Although Widowspeak started as a band in Brooklyn (where they recorded their eponymous debut album for Captured Tracks), the music of this trio fits better in Tacoma, a city of about 200,000 inhabitants in the northwest of the United States, where two of the members come from: Molly Hamilton, the singer, and Michael Stasiak, the drummer. In fact, the third band member - guitarist Robert Earl Thomas - isn't from New York, either, but from Chicago. The band moves in the ever more transited waters of indie-pop influenced by the fifties and sixties - with nods to noise-pop and nineties shoegaze. The album kicks off with “Puritan”, a track that might cause confusion because of the surf-rock influences. Don't be fooled, this is not another band in the vein of Dum Dum Girls, Best Coast and Vivian Girls. They add different ingredients to their particular potion, the most important one being Hamilton herself. It's no secret the lady vocally resembles Hope Sandoval. They don't hide it, either - and they don't need to - because imitation is not their thing. “Harsh Realm” is as hypnotic as any piece by the former Mazzy Star singer and her Warm Inventions.

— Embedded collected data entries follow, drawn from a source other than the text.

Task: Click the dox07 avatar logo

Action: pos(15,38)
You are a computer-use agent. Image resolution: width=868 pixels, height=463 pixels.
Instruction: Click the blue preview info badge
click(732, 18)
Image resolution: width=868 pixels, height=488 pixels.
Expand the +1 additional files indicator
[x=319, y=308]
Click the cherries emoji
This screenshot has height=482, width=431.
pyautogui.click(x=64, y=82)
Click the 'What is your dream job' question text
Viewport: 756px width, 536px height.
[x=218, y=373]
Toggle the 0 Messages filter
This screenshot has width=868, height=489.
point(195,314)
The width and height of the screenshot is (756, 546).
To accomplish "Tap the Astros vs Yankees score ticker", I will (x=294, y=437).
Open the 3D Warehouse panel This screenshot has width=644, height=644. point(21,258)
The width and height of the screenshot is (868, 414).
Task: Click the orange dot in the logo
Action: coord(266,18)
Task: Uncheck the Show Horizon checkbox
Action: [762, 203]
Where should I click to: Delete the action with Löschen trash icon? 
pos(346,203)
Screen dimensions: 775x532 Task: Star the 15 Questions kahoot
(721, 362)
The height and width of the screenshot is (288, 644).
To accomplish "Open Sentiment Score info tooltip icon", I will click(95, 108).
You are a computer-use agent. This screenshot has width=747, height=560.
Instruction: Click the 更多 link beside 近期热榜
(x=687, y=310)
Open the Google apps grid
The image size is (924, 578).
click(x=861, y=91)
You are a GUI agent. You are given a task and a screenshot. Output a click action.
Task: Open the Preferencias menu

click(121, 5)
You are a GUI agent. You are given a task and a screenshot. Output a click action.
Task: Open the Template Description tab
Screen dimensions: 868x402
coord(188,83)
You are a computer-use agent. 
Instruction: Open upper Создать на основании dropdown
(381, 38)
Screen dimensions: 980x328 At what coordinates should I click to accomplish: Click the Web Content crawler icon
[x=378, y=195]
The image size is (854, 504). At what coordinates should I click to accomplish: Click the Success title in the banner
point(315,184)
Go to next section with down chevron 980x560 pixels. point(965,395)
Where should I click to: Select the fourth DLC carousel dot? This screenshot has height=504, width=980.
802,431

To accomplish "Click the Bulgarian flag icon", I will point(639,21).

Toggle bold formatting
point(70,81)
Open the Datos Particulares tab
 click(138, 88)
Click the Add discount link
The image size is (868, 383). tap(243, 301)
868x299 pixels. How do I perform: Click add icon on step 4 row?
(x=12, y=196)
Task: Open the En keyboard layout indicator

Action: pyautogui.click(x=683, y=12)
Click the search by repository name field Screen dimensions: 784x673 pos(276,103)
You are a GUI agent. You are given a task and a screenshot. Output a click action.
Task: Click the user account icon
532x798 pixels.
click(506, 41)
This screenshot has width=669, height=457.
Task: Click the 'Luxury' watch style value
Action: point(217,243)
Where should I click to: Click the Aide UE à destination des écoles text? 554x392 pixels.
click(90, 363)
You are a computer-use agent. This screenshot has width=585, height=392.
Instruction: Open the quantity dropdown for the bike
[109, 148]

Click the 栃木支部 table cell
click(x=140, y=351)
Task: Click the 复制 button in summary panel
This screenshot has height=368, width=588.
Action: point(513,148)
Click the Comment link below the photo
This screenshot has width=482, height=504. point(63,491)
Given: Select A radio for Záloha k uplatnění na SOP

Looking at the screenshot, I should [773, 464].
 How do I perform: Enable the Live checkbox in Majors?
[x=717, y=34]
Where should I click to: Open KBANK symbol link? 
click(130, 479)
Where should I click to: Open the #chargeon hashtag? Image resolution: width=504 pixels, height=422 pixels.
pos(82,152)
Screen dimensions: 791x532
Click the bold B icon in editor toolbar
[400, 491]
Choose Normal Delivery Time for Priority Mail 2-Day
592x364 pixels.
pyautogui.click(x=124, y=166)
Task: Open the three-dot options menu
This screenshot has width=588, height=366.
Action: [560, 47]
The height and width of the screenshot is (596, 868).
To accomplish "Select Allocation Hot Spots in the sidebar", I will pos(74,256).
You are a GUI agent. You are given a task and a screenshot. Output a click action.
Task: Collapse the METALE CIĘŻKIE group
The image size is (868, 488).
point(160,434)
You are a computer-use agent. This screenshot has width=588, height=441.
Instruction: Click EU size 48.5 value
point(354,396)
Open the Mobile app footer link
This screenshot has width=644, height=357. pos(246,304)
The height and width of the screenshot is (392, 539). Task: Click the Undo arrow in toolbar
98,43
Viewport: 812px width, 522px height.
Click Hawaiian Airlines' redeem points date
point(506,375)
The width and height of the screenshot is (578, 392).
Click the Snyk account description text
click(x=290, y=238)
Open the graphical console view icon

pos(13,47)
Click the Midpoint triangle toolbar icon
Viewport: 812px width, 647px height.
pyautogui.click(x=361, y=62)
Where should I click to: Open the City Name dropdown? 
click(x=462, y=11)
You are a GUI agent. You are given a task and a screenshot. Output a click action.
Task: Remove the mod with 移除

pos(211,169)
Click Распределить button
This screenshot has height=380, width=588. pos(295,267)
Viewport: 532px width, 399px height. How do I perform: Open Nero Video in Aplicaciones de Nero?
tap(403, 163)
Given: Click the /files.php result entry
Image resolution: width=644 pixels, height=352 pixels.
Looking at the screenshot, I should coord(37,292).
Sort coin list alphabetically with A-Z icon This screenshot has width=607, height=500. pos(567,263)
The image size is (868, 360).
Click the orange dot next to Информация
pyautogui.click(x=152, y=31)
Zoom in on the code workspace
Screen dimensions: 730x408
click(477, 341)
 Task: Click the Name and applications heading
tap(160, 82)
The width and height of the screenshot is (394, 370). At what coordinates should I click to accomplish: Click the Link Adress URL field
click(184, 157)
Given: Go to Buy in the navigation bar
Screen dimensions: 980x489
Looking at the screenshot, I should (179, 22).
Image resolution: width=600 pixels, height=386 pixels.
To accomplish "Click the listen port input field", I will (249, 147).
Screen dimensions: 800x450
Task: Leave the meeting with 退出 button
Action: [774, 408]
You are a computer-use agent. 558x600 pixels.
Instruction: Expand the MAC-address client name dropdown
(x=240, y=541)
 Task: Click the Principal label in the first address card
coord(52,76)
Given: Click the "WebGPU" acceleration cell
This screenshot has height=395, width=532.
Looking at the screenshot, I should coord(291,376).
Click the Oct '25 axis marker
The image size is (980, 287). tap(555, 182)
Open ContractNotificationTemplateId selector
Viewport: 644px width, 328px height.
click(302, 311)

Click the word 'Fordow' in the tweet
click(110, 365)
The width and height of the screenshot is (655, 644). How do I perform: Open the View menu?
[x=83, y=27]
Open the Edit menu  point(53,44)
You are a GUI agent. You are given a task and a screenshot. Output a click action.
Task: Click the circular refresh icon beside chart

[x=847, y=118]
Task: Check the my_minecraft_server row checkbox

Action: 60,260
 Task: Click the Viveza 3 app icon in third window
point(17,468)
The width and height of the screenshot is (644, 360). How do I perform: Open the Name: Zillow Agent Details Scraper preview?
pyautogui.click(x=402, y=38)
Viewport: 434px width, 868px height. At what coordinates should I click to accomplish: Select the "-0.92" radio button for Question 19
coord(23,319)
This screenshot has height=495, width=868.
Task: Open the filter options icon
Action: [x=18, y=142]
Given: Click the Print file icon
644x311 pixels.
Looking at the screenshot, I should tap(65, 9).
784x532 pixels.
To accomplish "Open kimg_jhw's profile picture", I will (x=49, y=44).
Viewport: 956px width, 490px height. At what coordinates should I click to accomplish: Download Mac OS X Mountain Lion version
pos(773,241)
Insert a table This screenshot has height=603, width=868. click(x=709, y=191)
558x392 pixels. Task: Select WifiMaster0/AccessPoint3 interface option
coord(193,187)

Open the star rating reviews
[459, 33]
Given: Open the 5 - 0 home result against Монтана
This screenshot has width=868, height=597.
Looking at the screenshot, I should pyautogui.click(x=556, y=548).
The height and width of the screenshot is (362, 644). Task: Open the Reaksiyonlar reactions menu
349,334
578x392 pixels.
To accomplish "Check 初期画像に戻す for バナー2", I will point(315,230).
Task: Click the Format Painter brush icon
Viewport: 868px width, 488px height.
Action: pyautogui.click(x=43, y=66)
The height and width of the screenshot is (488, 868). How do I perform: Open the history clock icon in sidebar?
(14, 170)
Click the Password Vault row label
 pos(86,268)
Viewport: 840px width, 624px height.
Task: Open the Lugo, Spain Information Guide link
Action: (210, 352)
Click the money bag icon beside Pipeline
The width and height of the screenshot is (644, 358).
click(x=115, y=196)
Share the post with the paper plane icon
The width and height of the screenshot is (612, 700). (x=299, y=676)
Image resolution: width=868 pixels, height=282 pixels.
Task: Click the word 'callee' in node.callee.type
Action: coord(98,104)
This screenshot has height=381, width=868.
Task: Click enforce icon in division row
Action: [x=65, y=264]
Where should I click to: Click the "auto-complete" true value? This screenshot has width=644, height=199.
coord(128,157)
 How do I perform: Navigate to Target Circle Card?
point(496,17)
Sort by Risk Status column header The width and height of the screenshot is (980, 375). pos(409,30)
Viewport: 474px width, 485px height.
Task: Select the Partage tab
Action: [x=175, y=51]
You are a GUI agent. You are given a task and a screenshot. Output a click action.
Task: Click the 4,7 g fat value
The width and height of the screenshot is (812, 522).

They achieve all that in two ways. Firstly, Widowspeak don't bury the vocals in walls of sound, like many bands of the present lo-fi wave do. They're aware of Hamilton's magnetism and they exploit it. In order for the band to sound as clear as they wanted, they hired Jarvis Taveniere (Woods). Secondly, their influences - like Hope Sandoval - extend beyond dream-pop. Other genres are referenced, such as Chris Isaak's sensual and intriguing rock. Not for nothing did the Brooklyn band cover “Wicked Game” on the flipside of the 7” they released prior to their album debut. We have to give credit to Thomas and his excellent skills on the guitar, adding a touch of blues to the tracks. His passion for American roots music is also palpable in the very country-like “In The Pines”. And then there's the Tarnation influence, on the folk-pop track “Gun Shy”. It all gives a very cinematic feel to the songs, which makes them sound perfect for, say, a David Lynch film.
The recipe can be simple sometimes – the trio uses some limited resources. Because the silky voice of Hamilton Thomas' nervous guitar play and Stasiak's discreet drumming aren't always enough, and that minimalism just doesn't cut it on some of the tracks. “Limbs”, for example, is a dispensable track, boring even at times. “Widowspeak” isn't an album you fall in love with immediately (apart from the very direct “Nightcrawlers”). It's also not the best stuff to come out of Captured Tracks in recent times. But with some patience - giving it the same amount of time they've used to record the album - this ten-piece collection turns out to be quite the grower.